== What the exercise asks ==
Copy out the mass spectrometry patent text, everything from "2. The mass" down to "the chromatography peaks.", swapping "elution time" for "retention time".

== Text passage ==
· · · · · · ·

Mass spectrometry data acquisition method
Abstract
A data acquisition method for a mass spectrometer includes providing at least one ion source for generating ions; not fragmenting or less fragmenting the ions when a collision cell is in a first working mode; recording a mass spectrum of the ions generated in the first working mode; selecting more than one ion from the ions, the more than one ion being distributed in a plurality of discontinuous mass-to-charge ratio channels; partially fragmenting the selected ions when the collision cell is in a second working mode; recording a mass spectrum of the ions generated in the second working mode; and, repetitively executing the above steps for several times. The ions distributed in the discontinuous mass-to-charge ratio channels is always selected during the subsequent repeated execution, until the ion intensity of the selected ions is less than a set value.
Claims
exact text as granted — not AI-modifiedThe invention claimed is:
1. A mass spectrometry data acquisition method comprising the steps of:
a. providing at least one ion source for generating ions;
b. said ions being not fragmented or partially fragmented when a collision cell is in a first working mode;
c. recording a mass spectrum of the ions generated in said first working mode as a first fragmenting spectrum;
d. selecting more than one ion from said ions, the more than one ion being distributed in a plurality of discontinuous mass-to-charge ratio channels;
e. said selected more than one ion being at least partially fragmented when the collision cell is in a second working mode;
f. recording a mass spectrum of the ions generated in said second working mode as a second fragmenting spectrum; and
g. repetitively executing the steps b-f for several times, wherein, when the step d is repetitively executed, the ions, which are distributed in the discontinuous mass-to-charge ratio channels, selected in the previous step d are always selected, until the ion intensity of said selected ions is lower than a set threshold,
wherein the number of said mass-to-charge ratio channels for the selected ions is not greater than a set numerical value.
2. The mass spectrometry data acquisition method as claimed in claim 1 , wherein the data acquisition method is applied to data acquisition of a chromatography—mass spectrometry system.
3. The mass spectrometry data acquisition method as claimed in claim 2 , wherein ions present in the first fragmenting spectrum and ions present in the second fragmenting spectrum are associated with each other according to the elution time of the chromatography peaks.

· · · · · · ·

== Listed entries ==
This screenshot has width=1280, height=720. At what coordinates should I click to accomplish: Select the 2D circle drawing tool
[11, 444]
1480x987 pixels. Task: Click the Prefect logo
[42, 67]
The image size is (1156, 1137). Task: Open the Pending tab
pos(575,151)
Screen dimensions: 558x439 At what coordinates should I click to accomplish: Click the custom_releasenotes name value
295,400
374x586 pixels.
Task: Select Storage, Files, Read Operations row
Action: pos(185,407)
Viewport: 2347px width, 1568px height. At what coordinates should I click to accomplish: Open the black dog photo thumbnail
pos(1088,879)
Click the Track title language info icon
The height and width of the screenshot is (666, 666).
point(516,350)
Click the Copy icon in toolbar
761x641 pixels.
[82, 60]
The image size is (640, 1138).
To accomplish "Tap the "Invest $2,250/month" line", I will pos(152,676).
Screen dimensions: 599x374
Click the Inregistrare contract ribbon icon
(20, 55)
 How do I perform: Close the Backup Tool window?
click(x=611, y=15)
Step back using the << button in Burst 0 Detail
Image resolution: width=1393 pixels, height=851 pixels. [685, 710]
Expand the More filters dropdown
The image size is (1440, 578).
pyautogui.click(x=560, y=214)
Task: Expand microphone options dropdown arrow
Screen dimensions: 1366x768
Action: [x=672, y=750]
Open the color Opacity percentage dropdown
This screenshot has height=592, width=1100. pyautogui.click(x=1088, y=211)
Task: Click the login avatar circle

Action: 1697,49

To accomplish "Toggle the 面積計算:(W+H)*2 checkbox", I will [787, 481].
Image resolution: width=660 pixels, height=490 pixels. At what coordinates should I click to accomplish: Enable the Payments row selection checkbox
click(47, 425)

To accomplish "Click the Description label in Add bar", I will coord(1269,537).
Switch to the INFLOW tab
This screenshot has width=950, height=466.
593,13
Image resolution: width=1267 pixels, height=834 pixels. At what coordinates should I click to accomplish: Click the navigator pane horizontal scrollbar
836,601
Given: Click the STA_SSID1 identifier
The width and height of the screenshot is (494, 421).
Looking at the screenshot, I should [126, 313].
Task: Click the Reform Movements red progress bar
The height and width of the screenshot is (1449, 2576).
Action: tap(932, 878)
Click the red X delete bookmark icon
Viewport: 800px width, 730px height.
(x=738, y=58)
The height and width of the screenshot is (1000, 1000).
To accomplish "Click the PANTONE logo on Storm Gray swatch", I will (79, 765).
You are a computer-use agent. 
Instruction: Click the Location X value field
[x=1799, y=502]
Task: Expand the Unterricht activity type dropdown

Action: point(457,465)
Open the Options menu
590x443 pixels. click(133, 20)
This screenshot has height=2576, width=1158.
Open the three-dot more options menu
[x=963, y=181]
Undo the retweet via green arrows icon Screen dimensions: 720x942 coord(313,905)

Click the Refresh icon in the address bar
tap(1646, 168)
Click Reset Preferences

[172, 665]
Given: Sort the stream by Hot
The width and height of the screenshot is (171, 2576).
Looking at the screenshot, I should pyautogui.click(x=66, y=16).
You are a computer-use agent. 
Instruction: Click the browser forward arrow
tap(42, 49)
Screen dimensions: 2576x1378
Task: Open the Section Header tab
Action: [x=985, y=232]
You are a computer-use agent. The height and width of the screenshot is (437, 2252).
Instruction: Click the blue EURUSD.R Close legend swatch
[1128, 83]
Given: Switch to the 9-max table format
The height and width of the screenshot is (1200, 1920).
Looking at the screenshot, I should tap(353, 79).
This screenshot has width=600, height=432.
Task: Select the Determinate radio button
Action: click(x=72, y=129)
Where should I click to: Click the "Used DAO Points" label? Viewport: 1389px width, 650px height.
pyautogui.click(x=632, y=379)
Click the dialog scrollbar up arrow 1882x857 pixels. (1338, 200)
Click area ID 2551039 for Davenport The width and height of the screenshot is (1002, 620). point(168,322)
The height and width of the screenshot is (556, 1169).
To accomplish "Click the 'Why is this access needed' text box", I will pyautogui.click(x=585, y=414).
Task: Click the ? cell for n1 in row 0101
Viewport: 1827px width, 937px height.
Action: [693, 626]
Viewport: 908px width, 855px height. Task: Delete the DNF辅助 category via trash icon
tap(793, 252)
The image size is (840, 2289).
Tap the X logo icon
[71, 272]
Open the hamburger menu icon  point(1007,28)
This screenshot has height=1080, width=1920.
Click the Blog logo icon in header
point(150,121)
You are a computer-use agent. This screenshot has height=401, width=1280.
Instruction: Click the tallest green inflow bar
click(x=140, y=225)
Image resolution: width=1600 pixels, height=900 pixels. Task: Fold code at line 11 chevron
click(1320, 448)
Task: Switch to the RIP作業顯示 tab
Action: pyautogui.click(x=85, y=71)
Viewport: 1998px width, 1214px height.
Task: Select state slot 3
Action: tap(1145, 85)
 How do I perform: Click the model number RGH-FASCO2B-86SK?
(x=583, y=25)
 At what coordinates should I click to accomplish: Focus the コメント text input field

· · · · · · ·

== Expected answer ==
2. The mass spectrometry data acquisition method as claimed in claim 1 , wherein the data acquisition method is applied to data acquisition of a chromatography—mass spectrometry system.
3. The mass spectrometry data acquisition method as claimed in claim 2 , wherein ions present in the first fragmenting spectrum and ions present in the second fragmenting spectrum are associated with each other according to the retention time of the chromatography peaks.